NetFlow Data Artifacts
In the paper 'Measurement Artifacts in NetFlow Data' we have analyzed the presence and impact of measurement artifacts in NetFlow data from six flow exporters. Several Python scripts have been used to generate data, such that the artifacts (if present at all) would be easily identifiable:
- File:NF Artifacts m1 tcpflags.zip: Measurement script for analyzing TCP FIN/RST flag flow record expiration behavior.
- File:NF Artifacts m2 bytecounters.zip: Measurement script for analyzing invalid byte counters in flow records.
- File:NF Artifacts m3 flowrecordexpiration.zip: Measurement script for analyzing flow record expiration behavior (based on active timeout, idle timeout and TCP flags).

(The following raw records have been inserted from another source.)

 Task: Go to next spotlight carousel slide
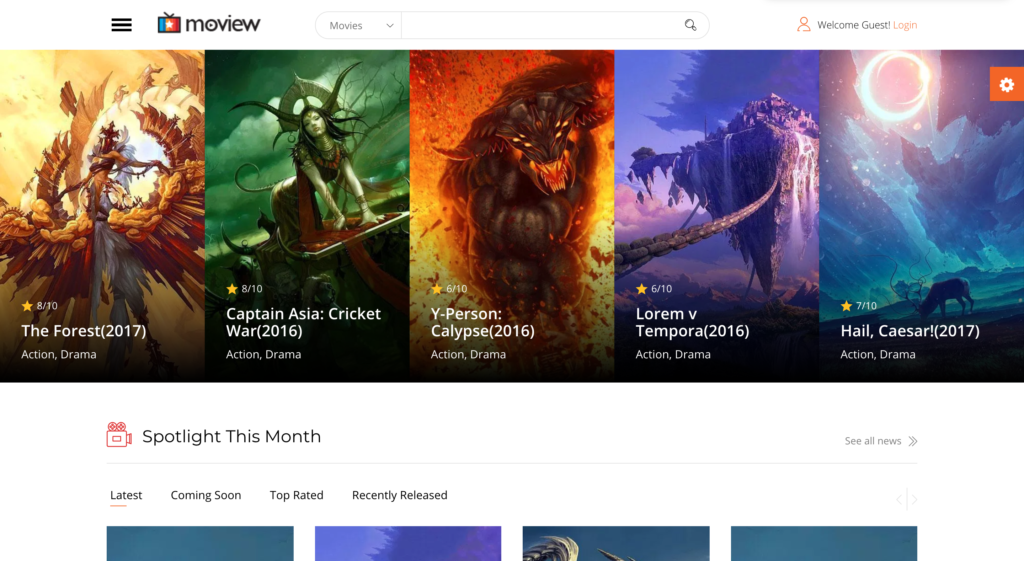tap(914, 499)

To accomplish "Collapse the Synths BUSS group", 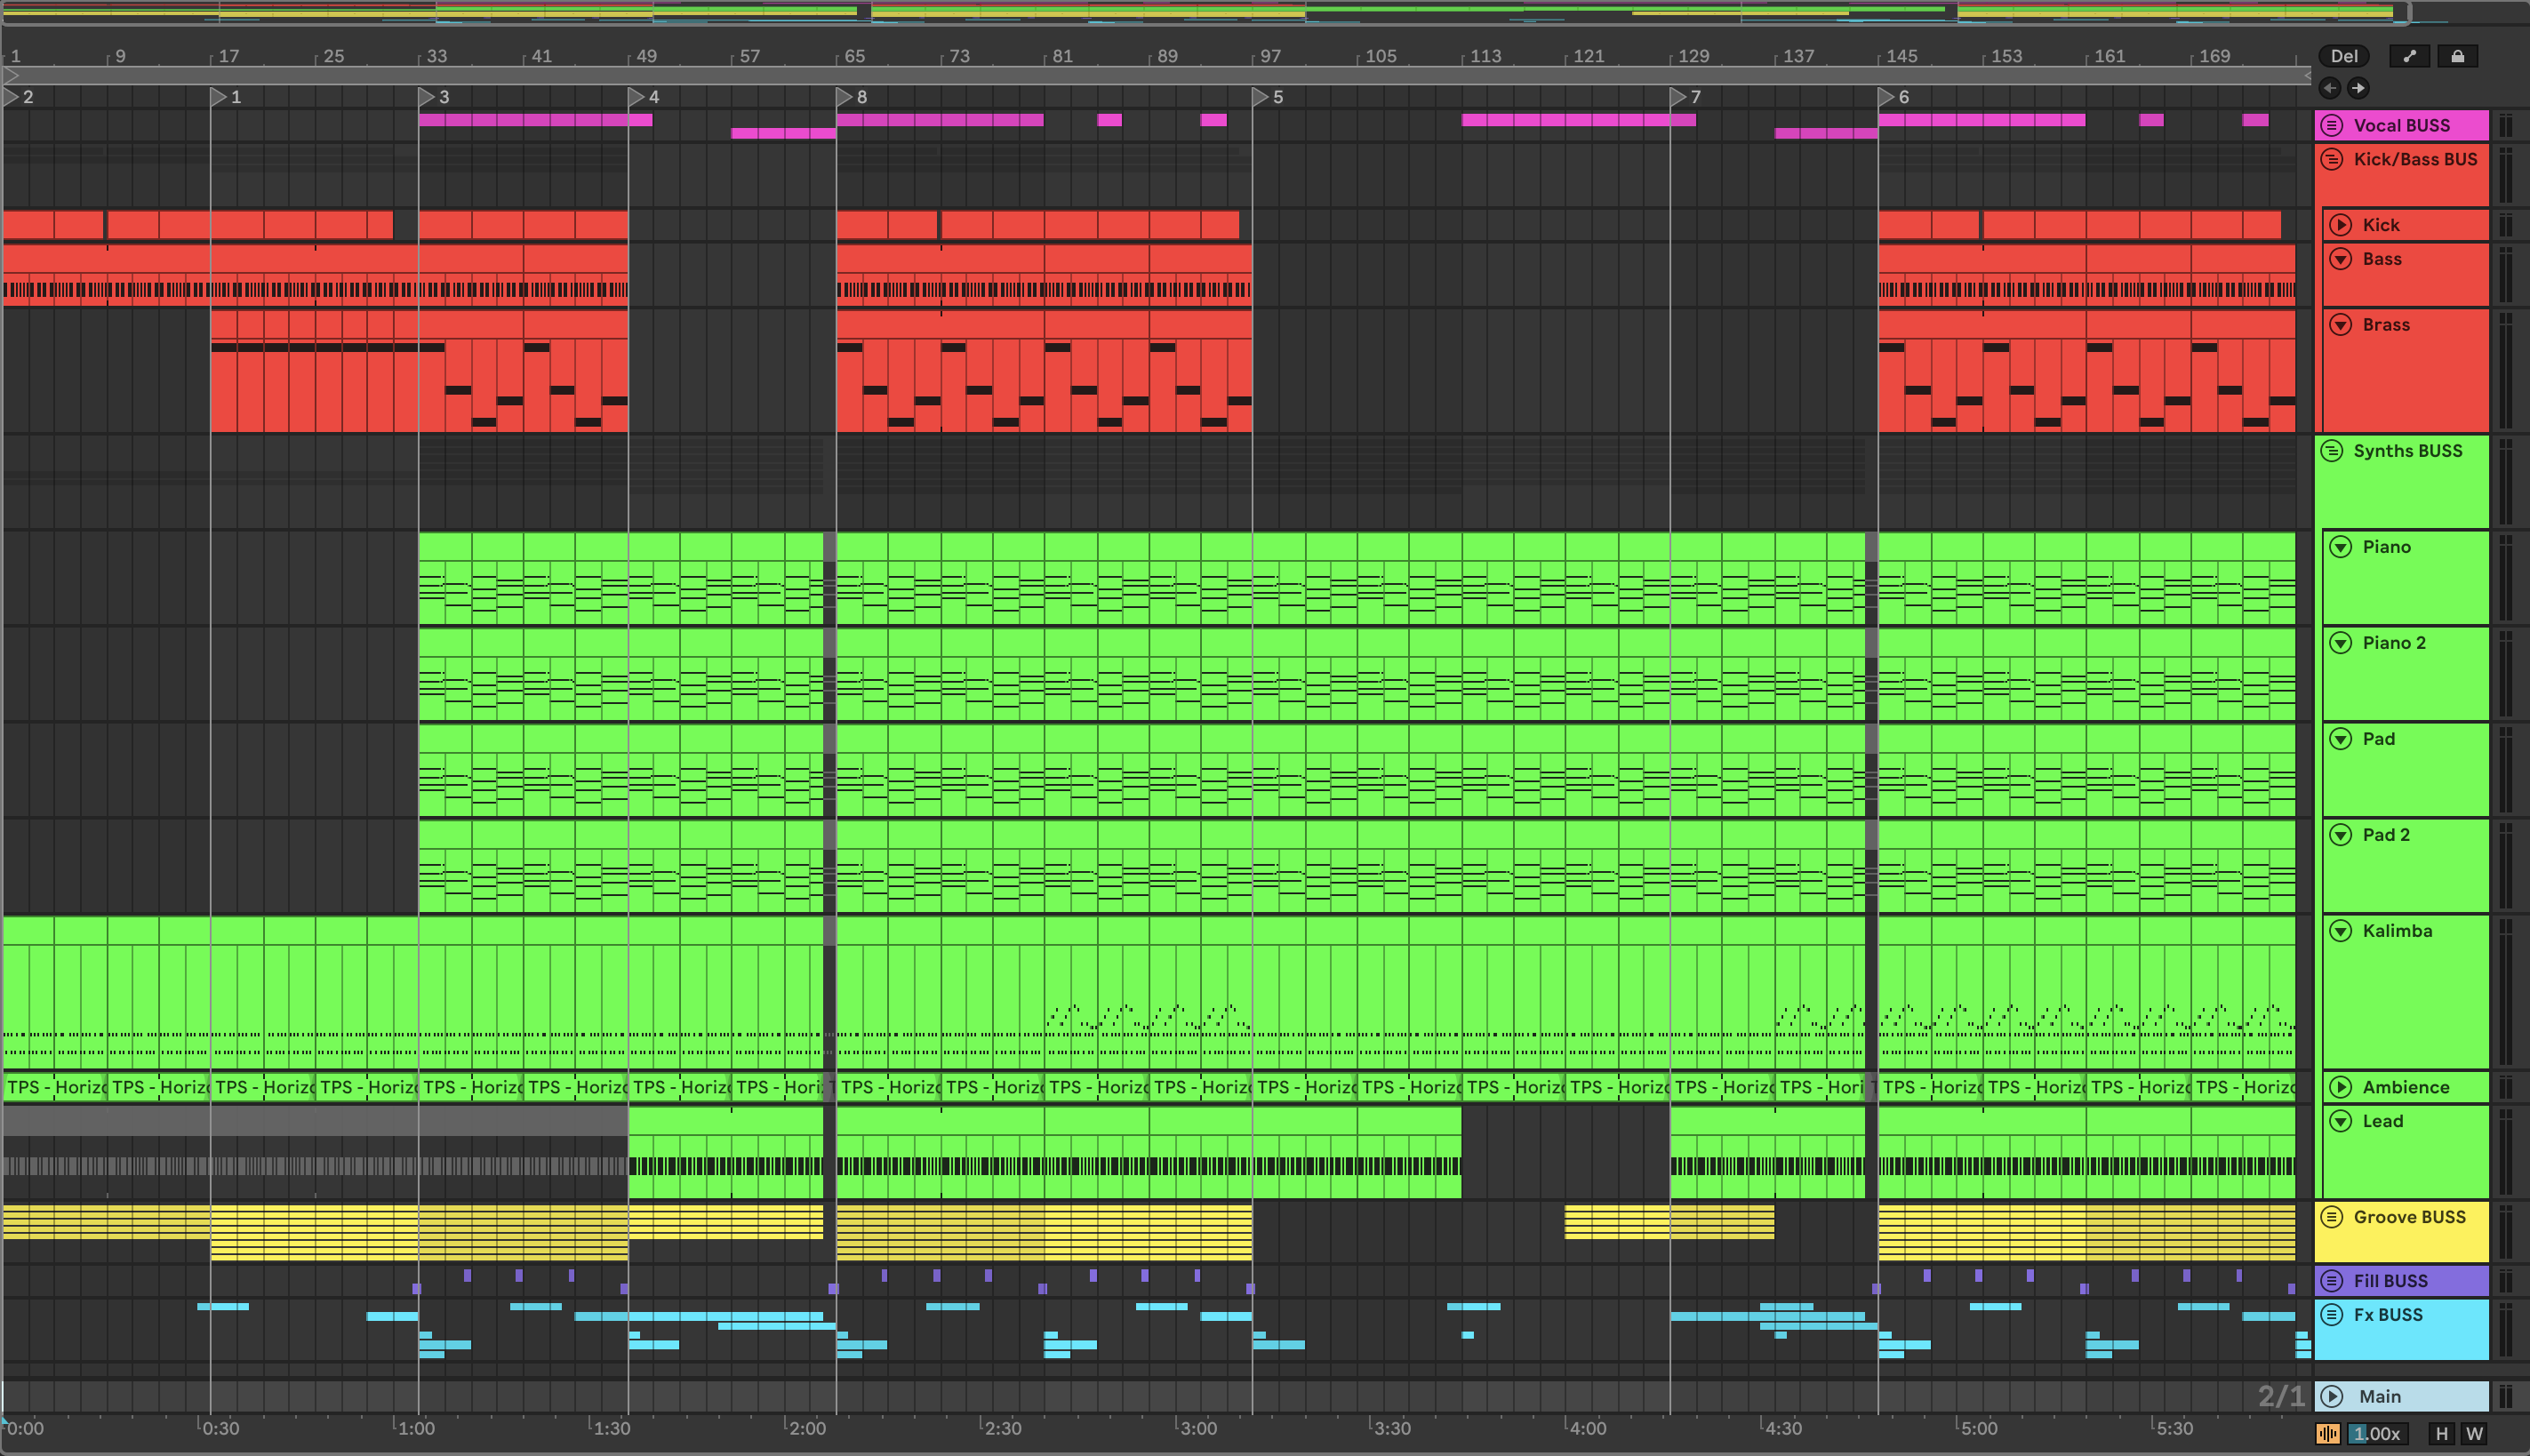I will click(x=2332, y=451).
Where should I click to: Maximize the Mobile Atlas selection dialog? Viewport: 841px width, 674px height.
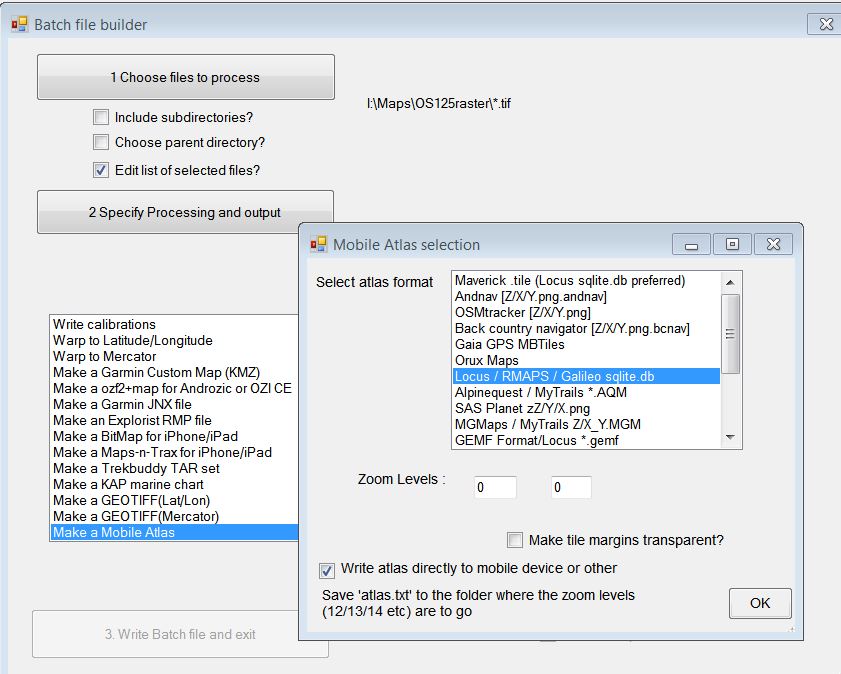click(732, 244)
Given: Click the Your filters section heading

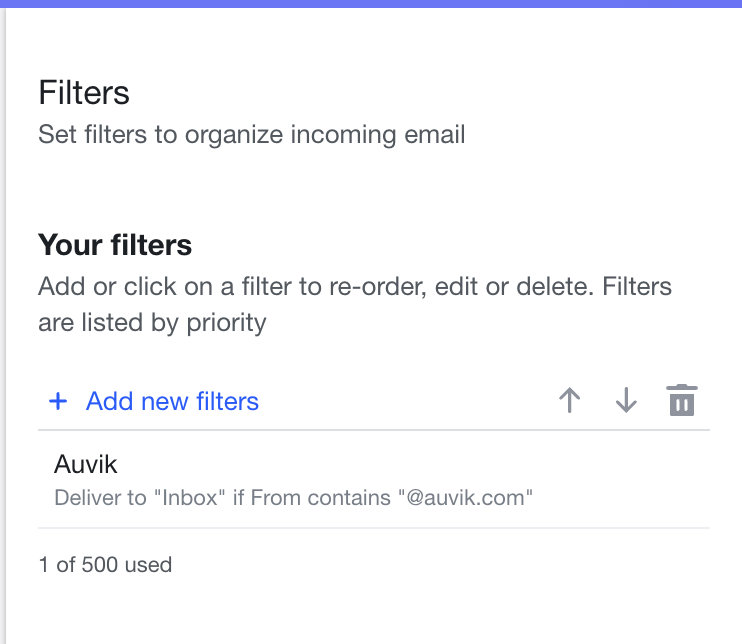Looking at the screenshot, I should 115,245.
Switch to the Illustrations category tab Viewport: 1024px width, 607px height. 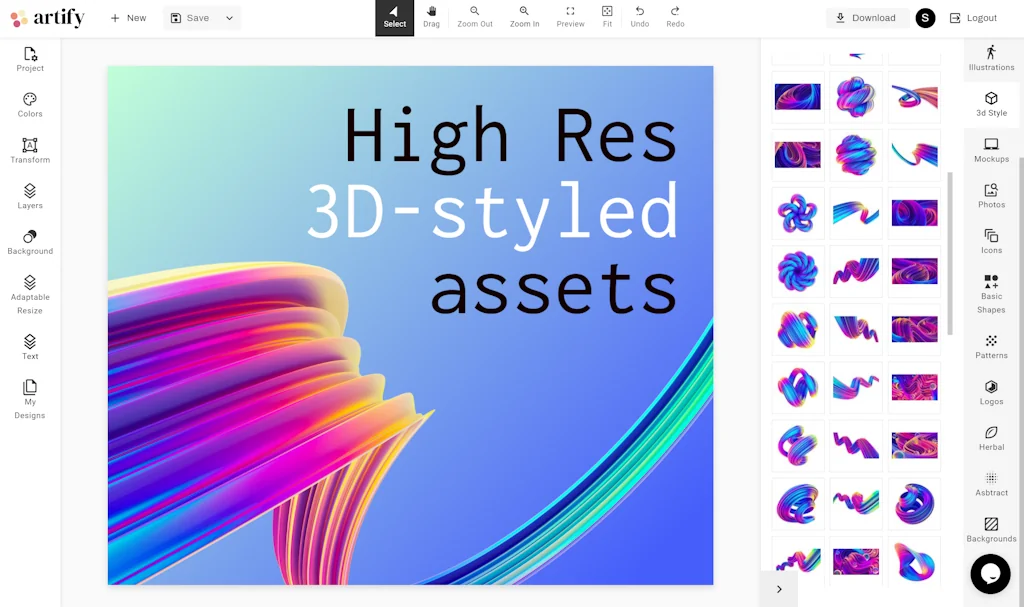click(991, 58)
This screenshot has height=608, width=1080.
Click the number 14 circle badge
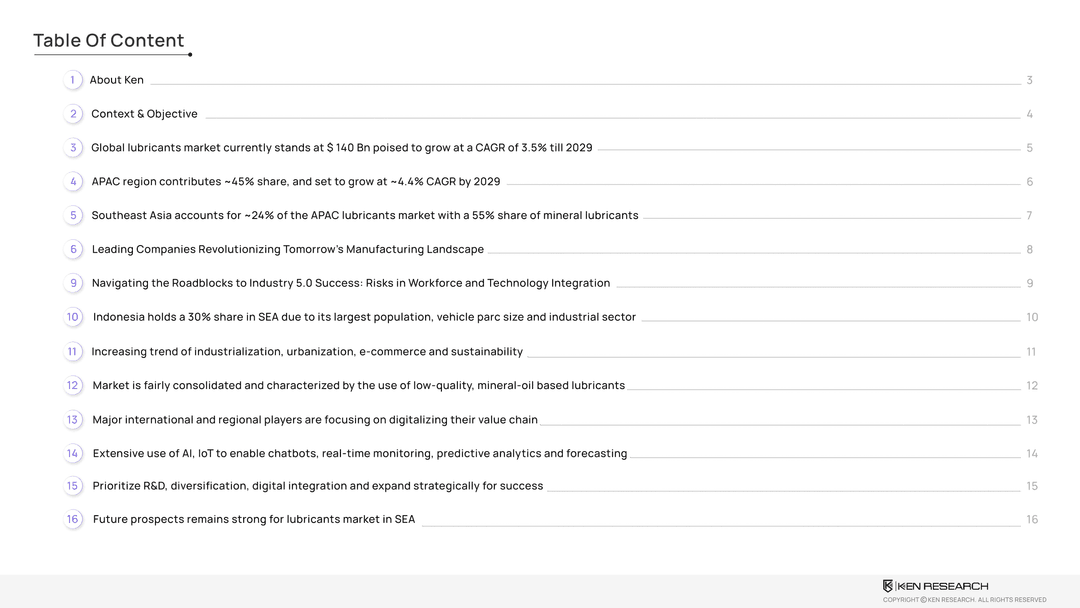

All scripts rely on the Python-library Scapy.
Reference to the paper:
Rick Hofstede, Idilio Drago, Anna Sperotto, Ramin Sadre, Aiko Pras. In: Proceedings of the Passive and Active Measurement conference (PAM 2013), 18-20 May 2013, Hong Kong, China (to appear)
Abstract of the paper:
Flows provide an aggregated view of network traffic by grouping streams of packets. The resulting scalability gain usually excuses the coarser data granularity, as long as the flow data reflects the actual network traffic faithfully. However, it is known that the flow export process may introduce artifacts in the exported data. This paper extends the set of known artifacts by explaining which implementation decisions are causing them. In addition, we verify the artifacts' presence in data from a set of widely-used devices. Our results show that the revealed artifacts are widely spread among different devices from various vendors. We believe that these results provide researchers and operators with important insights for developing robust analysis applications.